The whole “if it was illegal it wouldn’t happen as much” is a pretty weak argument I think. Selling your body for sex is illegal but it happens a lot. Smoking pot is illegal, but it happens a lot. Making something illegal doesn’t stop it. Imagine smoking were to become suddently illegal…you think that would stop everyone from smoking?
And (sorry, I’m on the second page and I can’t see the post) the argument about starving your kid is the same as withholding body parts…how is that similar? I don’t want to give you my blood (for whatever reason) is nothing like I don’t want to feed my kids. After you have kids (and you don’t put them up for adoption or something) they are your resposibility.
It’s easy to say stuff about “don’t have sex” if you can’t afford to have kids and take the moral high-ground but where I came from, that isn’t possible without a lot more education (something I think religous zealots are trying to block) in school.
Sorry I’m typing from work and getting distracted so my argument is probably full of holes.
If, for the purposes of thsi thread, you hold that life begins at fertilization, there is no ethical, moral or legal way you can justify an abortion.

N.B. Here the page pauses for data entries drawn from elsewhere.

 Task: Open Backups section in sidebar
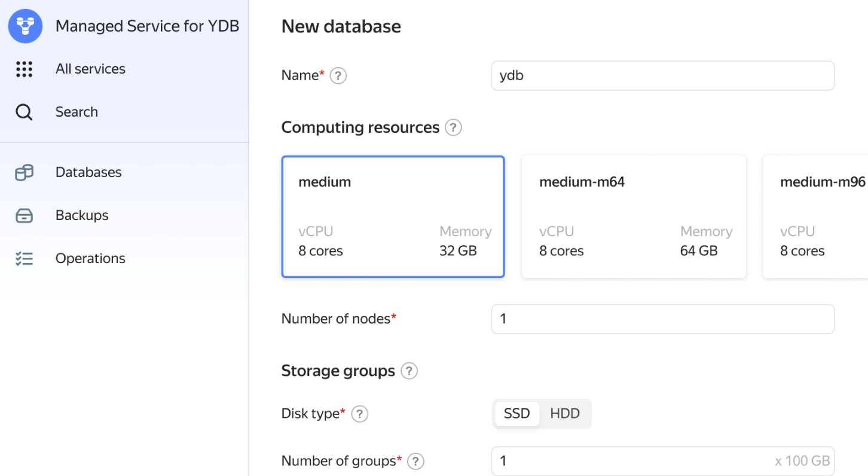coord(82,216)
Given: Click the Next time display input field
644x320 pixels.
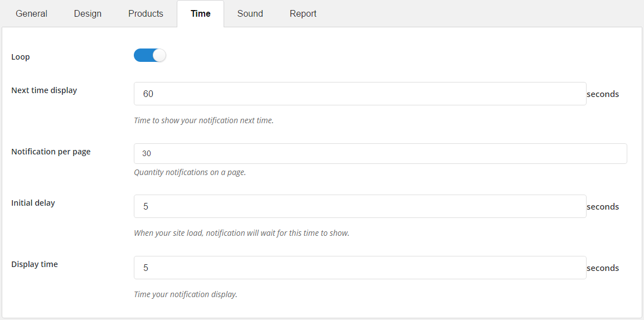Looking at the screenshot, I should 360,94.
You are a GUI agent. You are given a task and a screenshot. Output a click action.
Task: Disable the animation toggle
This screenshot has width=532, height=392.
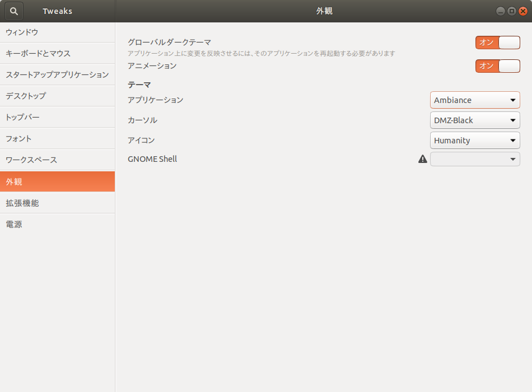497,66
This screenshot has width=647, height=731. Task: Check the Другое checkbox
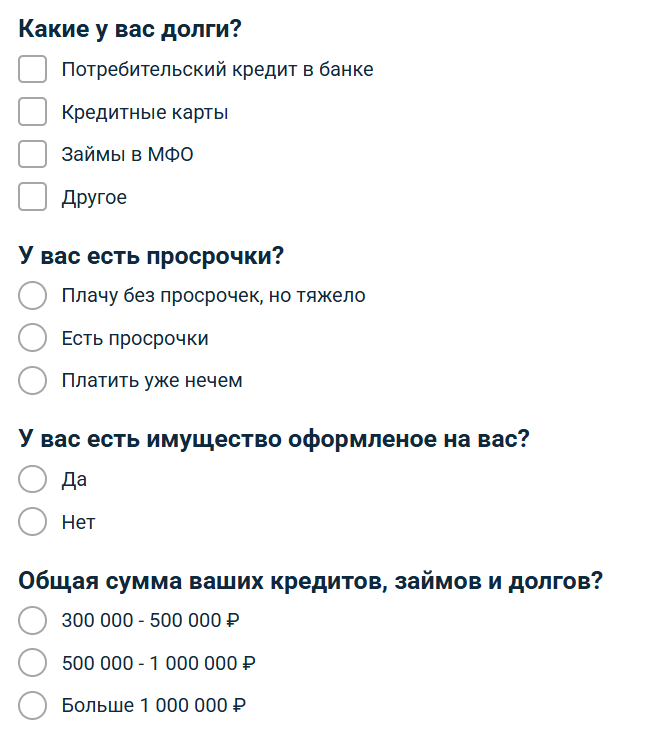coord(32,197)
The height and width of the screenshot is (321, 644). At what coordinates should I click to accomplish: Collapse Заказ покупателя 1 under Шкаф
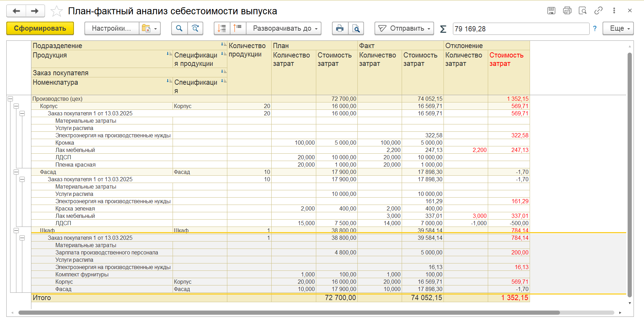coord(22,238)
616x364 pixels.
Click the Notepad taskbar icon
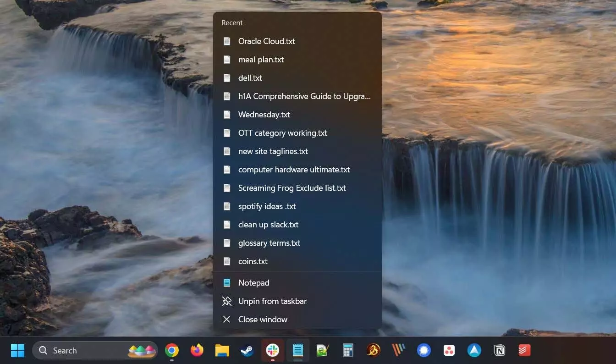[298, 351]
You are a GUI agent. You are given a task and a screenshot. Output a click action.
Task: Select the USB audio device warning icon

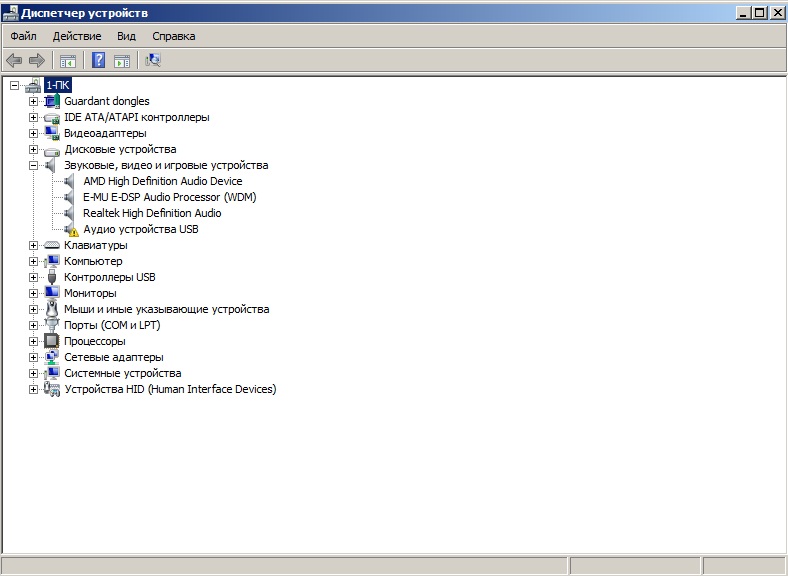(71, 229)
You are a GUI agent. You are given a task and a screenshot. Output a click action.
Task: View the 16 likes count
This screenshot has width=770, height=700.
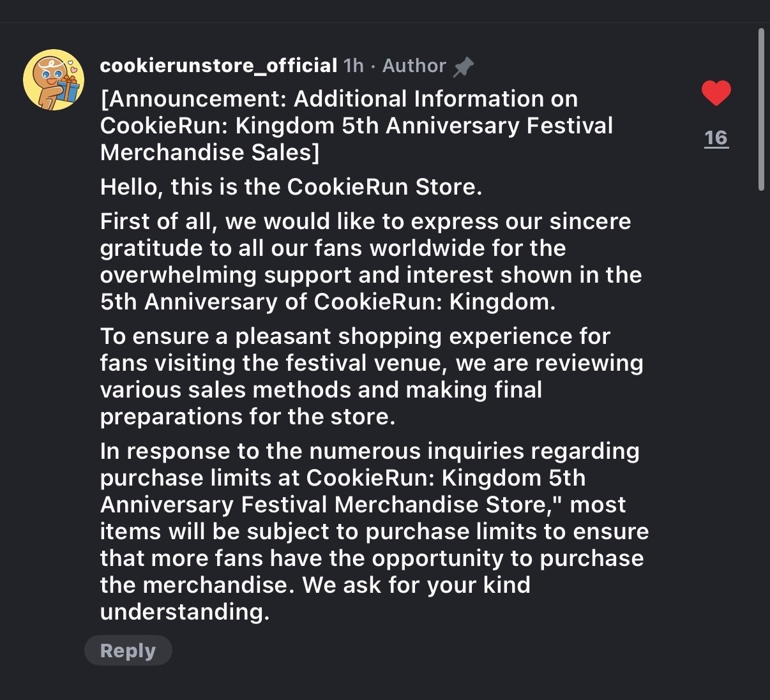pos(716,138)
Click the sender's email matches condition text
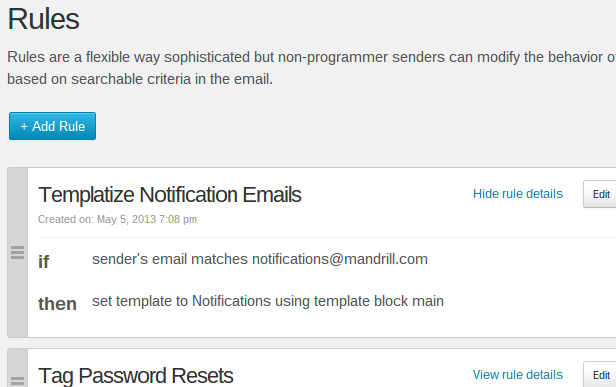This screenshot has width=616, height=387. pyautogui.click(x=260, y=259)
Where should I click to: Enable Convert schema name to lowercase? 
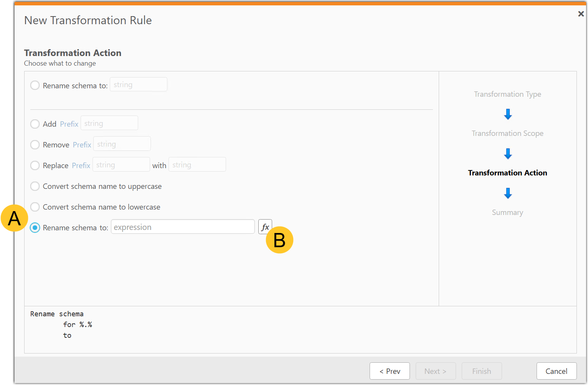point(35,207)
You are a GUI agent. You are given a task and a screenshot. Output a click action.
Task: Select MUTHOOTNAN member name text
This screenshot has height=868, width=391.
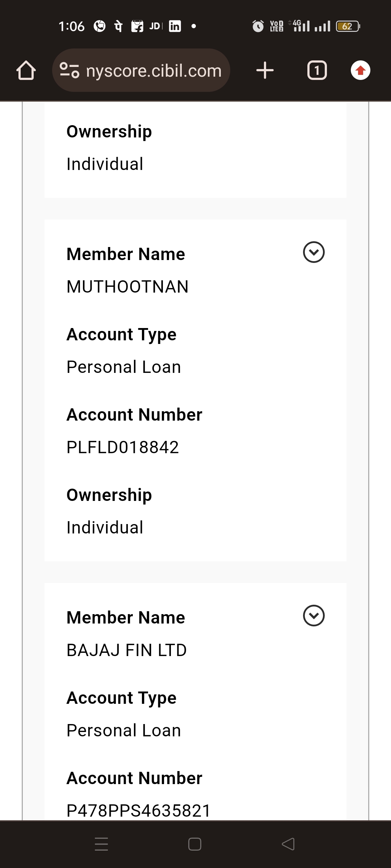[x=127, y=287]
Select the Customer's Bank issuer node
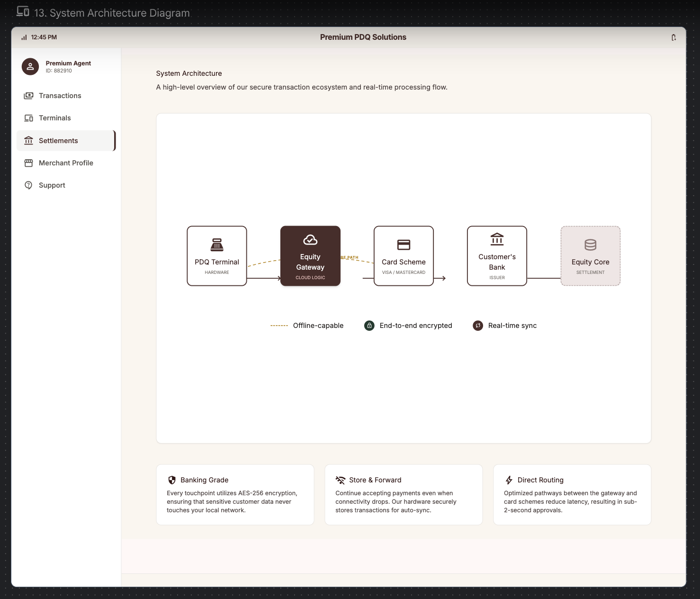 tap(497, 256)
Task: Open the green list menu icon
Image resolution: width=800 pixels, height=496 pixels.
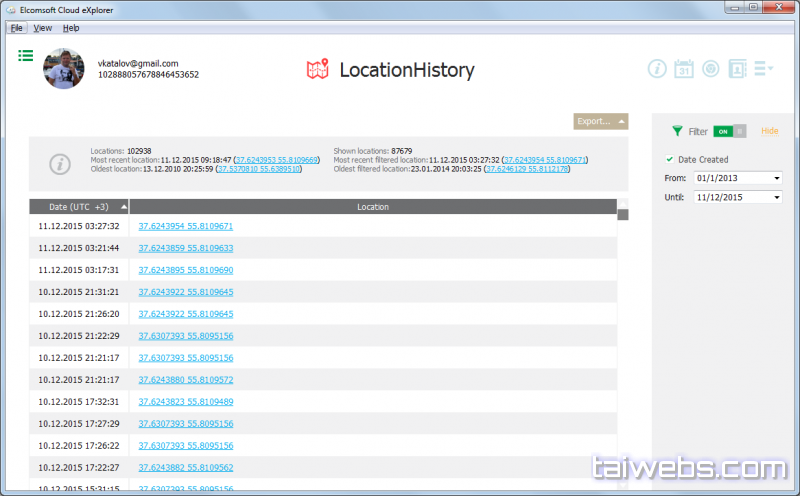Action: (26, 55)
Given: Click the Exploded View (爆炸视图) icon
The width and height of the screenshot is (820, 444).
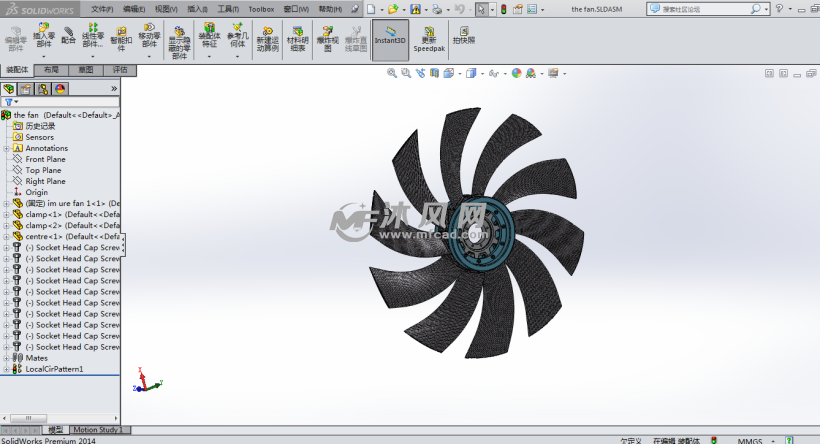Looking at the screenshot, I should coord(327,38).
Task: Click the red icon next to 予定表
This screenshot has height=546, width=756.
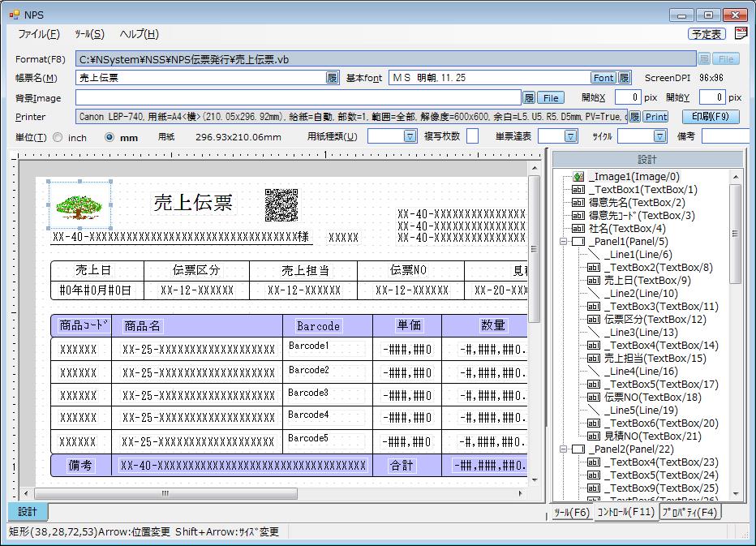Action: pyautogui.click(x=741, y=33)
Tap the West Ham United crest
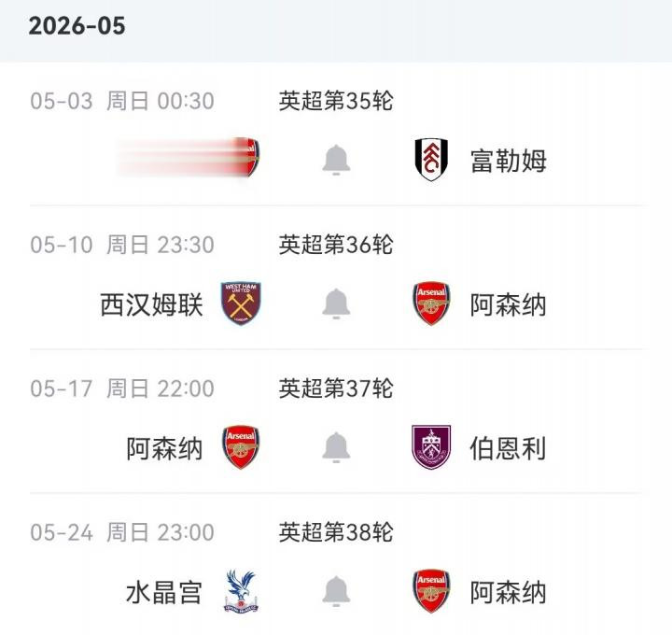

In fact, given those guidlines, the mother can be held accountable or liable if she had a natural spontaneous miscarriage. This is because once you hold that a blastocyst, a zygote, a fetus is alive, it carries all of the rights, liabilities, obligations that any full grown human being would have with some extras added.
A mother is obligated to care for its child. For this thread, that would also mean the 4 week old fetus. I say that because that is usually the time that a mother discovers she is pregnant. If we treat a 4 week old fetus as a child (fully alive and a person) then the mother is obligated to care for it or face child endangerment charges. If she refuses medical treatment then that could be construed as child abandonement. All parental rights are in play and custody can be adjudicated right after the pregnancy test, and contested paternity can remand the care of the “child” until such determination can be positively made.
Abortions due to rape would be unconstitutional because that would be punishing the innocent child for the crimes of the father. In fact, there would be no justification for abortion because the “child” has its own right to life, liberty and persuit of happiness regardless of its physical dependency on the mother. Aborting an unviable fetus (under 24 weeks) would be like slitting the throat of a child and asking anyone who wants it can save it. It was not the childs fault that it was made, it cannot be unmade without a court order and the courts cannot give that order.